Par Antoine Defaix, consultant senior CG2 Conseil

Le RGPD (Règlement Général sur la Protection des Données), entré en vigueur le 25 mai 2018, apporte un cadre réglementaire pour contrôler la collecte et l’utilisation des données à caractère personnel (DCP) en faisant du consentement de l’utilisateur la pierre angulaire de l’écosystème data.

 

En effet, les données issues de nos usages des outils et plateformes numériques, et plus particulièrement ces DCP, sont au cœur de l’économie numérique.
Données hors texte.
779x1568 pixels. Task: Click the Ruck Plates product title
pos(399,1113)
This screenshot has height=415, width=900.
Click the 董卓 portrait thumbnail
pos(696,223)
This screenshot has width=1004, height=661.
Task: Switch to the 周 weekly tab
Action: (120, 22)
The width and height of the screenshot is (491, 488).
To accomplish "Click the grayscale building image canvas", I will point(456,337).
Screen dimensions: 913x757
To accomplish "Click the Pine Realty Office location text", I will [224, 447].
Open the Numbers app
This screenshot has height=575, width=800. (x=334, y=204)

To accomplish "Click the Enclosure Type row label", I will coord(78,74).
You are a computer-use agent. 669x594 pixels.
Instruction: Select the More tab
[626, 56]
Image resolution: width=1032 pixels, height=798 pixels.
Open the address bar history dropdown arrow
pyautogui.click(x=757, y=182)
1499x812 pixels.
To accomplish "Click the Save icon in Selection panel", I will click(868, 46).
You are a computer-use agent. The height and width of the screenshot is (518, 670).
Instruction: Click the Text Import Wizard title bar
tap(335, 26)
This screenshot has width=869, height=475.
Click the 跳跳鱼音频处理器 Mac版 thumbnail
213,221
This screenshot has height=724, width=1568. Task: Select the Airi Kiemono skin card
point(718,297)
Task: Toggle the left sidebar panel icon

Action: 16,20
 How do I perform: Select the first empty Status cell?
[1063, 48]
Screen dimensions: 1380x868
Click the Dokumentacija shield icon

De ce fait, le RGPD répond un besoin de modernisation et d’uniformisation des législations nationales en Europe afin de garantir le respect des libertés et de la vie privée.

 

Un fragile équilibre s’est donc établi entre les utilisateurs qui doivent fournir des données personnelles et les plateformes numériques (réseaux sociaux, plateformes de commerce en ligne…) dont la gratuité de l’usage est justement assurée par l’exploitation commerciale des données collectées.

Dans cette logique, et comme la tendance est aux circuits courts, on peut se demander dans quelle mesure on pourrait reprendre la main sur la collecte et l’exploitation de nos données, autrement dit, dans quelle mesure les utilisateurs pourraient vendre eux-mêmes leurs données.

 

En l’espace de 3 posts, je propose une réflexion autour de cette démarche émergente de monétisation proposée par des acteurs implantés (comme Amazon, Facebook, Strava…) ou des acteurs émergents (comme Tadata, Wazee, WeWard…)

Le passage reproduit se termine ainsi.